Recopiez à l'identique le passage de l'extrait sur Bertrand Tavernier ci-dessous qui va de « Tout commence à » à « son existence professionnelle. », ces deux bornes comprises.

** EXTRAIT RETENU **
- - - - - - -
Tout commence à Lyon. Enfant, Bertrand Tavernier assiste à la libération de sa ville natale. Son père, fondateur de la revue de poésie Confluences, a caché Aragon, dont il a aussi publié certains textes. Un fait qui ne sera pas sans incidences. Placé en sanatorium, Bertrand Tavernier voit son premier film : Dernier Atout, de Jacques Becker. Sa passion est née, et elle va guider l’adulte qui sera, selon la belle formule de Godard, un « enfant de la Libération et de la cinémathèque ». Son Voyage à travers le cinéma français (2016) est d’abord affaire de goût : le spectateur et cinéaste parle des films qui l’ont illuminé, enthousiasmé ou intéressé, en leur associant des moments de son existence professionnelle.

De Becker à Sautet

Ce voyage conduit de Becker à Sautet. Si Bertrand Tavernier n’a pas connu le premier, auteur des Rendez-vous de juillet, le second, auteur de Classe tous risques, a été son ami et son conseiller. Becker et Sautet rendent l’essence d’une époque. Ils en sentent les contradictions et les transformations. Chez les deux cinéastes, souvent dédaignés, le travail se voit : stylistes dans Falbalas, prisonniers dans Le Trou, ou employés dans Une histoire simple. L’un et l’autre guident Tavernier : pour bâtir une intrigue, les gestes du labeur sont plus importants que les artifices du scénario.
- - - - - - -
Entrées conservées d'une collection
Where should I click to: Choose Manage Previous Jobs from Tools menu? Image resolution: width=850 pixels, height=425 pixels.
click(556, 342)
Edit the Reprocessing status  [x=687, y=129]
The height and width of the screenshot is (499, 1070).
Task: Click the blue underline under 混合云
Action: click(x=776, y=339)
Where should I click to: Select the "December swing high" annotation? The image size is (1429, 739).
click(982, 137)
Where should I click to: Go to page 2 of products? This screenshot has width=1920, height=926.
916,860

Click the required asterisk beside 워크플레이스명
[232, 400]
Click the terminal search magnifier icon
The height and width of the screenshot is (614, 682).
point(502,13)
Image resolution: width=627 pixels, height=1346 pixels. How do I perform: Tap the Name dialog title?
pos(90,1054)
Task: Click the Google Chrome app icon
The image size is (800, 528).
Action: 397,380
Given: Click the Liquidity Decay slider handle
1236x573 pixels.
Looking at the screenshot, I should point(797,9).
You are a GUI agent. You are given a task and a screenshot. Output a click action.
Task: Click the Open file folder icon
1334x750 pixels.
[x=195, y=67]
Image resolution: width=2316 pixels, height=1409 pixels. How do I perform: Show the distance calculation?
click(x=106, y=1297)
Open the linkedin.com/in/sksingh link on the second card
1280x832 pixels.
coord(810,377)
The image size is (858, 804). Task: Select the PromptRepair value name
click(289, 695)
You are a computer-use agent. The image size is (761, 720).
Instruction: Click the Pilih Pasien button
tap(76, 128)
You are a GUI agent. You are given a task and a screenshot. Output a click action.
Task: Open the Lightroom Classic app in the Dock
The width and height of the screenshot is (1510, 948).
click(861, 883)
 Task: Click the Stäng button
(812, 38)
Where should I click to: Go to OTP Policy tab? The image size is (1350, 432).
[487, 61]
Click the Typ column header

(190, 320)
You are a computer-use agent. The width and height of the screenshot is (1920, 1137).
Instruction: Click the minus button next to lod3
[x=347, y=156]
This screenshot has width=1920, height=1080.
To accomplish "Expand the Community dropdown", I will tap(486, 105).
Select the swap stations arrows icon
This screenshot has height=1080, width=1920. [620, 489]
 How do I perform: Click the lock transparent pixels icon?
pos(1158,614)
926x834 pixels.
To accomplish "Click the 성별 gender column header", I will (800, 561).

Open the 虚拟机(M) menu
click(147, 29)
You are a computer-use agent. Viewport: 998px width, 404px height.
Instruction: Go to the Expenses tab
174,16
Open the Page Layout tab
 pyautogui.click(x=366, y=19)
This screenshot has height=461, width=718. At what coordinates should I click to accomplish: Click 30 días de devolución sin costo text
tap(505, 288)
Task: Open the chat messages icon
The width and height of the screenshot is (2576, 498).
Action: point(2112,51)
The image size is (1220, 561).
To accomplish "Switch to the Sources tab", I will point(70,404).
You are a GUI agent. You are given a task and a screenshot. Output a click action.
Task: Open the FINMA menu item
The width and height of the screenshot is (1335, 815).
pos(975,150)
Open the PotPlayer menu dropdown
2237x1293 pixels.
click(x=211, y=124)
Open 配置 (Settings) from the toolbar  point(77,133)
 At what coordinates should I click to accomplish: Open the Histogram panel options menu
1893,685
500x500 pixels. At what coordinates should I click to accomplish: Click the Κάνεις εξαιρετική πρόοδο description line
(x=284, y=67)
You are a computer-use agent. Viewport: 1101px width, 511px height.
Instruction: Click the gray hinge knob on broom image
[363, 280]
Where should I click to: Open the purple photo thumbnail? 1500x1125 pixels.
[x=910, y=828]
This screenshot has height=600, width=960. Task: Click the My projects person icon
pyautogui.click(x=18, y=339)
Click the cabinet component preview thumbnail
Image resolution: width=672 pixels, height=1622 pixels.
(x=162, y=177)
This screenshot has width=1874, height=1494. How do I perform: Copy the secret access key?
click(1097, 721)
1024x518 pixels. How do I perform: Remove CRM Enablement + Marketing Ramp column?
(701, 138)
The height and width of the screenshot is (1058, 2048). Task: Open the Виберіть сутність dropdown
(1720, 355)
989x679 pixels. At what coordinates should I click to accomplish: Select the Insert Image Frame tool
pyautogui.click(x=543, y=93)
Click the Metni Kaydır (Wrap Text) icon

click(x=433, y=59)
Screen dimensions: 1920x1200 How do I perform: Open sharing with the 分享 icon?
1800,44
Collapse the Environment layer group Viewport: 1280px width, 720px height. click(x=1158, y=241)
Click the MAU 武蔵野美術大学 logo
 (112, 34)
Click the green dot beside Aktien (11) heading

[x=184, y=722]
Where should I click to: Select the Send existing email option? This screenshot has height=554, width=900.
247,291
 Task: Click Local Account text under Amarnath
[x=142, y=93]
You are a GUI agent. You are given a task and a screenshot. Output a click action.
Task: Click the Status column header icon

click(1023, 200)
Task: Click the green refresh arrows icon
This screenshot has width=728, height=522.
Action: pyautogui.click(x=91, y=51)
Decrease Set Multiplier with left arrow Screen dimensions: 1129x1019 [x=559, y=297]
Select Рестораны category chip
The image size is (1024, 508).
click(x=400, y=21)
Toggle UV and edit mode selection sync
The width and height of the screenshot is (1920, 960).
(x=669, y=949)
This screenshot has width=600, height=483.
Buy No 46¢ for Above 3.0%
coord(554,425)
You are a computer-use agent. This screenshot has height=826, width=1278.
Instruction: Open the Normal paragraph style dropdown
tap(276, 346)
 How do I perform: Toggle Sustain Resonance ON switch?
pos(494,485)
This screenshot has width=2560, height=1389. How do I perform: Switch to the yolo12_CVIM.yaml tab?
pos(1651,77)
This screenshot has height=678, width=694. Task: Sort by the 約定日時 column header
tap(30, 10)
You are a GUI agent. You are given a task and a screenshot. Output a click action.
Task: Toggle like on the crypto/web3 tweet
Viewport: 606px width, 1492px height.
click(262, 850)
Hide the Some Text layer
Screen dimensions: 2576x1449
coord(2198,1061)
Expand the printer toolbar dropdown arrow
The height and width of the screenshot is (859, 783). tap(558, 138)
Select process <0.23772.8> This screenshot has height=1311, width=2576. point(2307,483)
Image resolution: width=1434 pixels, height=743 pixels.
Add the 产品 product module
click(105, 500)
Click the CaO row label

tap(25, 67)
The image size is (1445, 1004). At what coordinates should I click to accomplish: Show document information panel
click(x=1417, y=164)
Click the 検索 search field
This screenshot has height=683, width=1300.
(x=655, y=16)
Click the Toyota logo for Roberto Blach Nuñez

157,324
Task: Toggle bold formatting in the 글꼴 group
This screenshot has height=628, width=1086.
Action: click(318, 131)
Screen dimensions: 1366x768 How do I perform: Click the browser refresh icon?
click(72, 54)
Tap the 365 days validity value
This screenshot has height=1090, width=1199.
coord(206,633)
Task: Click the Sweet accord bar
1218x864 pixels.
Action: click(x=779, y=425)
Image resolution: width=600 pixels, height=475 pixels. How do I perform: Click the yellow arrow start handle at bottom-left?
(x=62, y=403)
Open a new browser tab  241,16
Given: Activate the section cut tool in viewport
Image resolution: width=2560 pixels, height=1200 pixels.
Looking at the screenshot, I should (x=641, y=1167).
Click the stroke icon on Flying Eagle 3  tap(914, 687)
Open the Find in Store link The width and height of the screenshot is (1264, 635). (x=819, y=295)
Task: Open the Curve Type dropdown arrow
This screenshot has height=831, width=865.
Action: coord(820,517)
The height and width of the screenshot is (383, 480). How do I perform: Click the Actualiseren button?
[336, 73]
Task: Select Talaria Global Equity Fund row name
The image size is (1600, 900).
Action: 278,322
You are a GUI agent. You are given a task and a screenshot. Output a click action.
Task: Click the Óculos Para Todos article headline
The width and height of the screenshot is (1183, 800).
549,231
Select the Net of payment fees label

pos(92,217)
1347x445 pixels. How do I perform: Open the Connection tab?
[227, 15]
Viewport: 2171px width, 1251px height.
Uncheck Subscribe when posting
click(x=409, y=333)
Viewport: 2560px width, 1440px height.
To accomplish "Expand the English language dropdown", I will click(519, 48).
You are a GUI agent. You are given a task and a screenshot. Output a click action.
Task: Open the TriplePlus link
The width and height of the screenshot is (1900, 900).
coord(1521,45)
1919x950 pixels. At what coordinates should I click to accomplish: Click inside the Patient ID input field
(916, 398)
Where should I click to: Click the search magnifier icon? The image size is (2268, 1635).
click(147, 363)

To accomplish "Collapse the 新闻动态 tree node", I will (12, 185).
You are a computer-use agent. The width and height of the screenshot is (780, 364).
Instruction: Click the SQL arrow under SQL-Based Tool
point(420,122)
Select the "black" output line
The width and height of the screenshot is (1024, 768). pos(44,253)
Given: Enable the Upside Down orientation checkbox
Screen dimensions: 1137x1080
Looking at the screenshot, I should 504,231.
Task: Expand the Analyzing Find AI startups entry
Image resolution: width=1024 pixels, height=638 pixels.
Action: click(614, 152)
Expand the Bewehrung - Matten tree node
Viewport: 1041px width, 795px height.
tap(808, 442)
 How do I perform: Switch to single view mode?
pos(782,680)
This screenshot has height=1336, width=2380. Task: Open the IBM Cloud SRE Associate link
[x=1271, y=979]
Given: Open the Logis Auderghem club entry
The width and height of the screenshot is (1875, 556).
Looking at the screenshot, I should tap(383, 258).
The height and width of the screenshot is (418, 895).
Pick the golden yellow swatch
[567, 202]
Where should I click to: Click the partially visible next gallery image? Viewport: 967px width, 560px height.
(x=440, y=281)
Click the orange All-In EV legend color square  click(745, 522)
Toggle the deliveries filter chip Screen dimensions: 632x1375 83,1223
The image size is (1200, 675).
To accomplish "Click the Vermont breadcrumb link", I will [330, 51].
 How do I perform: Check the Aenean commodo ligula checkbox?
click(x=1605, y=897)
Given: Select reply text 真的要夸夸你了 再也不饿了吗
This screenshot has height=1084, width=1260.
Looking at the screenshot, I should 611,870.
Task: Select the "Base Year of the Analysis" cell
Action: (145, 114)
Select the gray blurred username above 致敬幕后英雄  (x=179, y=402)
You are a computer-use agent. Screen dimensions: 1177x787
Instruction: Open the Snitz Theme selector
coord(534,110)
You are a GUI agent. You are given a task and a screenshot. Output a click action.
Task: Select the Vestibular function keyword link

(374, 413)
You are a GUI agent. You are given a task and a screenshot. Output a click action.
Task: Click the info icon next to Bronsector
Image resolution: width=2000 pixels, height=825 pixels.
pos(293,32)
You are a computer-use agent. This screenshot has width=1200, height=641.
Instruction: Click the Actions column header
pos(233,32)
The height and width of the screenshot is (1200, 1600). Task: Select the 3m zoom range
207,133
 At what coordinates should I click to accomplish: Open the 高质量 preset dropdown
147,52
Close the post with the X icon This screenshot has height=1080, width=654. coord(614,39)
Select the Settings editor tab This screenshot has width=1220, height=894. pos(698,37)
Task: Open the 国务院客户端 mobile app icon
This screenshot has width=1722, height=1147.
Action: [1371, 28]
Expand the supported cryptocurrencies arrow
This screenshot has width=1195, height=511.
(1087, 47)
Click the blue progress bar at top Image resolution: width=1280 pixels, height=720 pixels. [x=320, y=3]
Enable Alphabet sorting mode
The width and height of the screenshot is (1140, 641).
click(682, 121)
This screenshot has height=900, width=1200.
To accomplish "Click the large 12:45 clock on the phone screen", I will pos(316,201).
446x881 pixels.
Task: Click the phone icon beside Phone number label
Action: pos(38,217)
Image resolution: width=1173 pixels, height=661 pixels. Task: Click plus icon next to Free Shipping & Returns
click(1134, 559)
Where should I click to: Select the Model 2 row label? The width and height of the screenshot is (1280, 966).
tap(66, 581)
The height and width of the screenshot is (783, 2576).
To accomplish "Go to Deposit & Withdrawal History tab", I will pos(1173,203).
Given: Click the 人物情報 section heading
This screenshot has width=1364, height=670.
- - - - - - -
** RÉPONSE AU PROBLÈME **
Tout commence à Lyon. Enfant, Bertrand Tavernier assiste à la libération de sa ville natale. Son père, fondateur de la revue de poésie Confluences, a caché Aragon, dont il a aussi publié certains textes. Un fait qui ne sera pas sans incidences. Placé en sanatorium, Bertrand Tavernier voit son premier film : Dernier Atout, de Jacques Becker. Sa passion est née, et elle va guider l’adulte qui sera, selon la belle formule de Godard, un « enfant de la Libération et de la cinémathèque ». Son Voyage à travers le cinéma français (2016) est d’abord affaire de goût : le spectateur et cinéaste parle des films qui l’ont illuminé, enthousiasmé ou intéressé, en leur associant des moments de son existence professionnelle.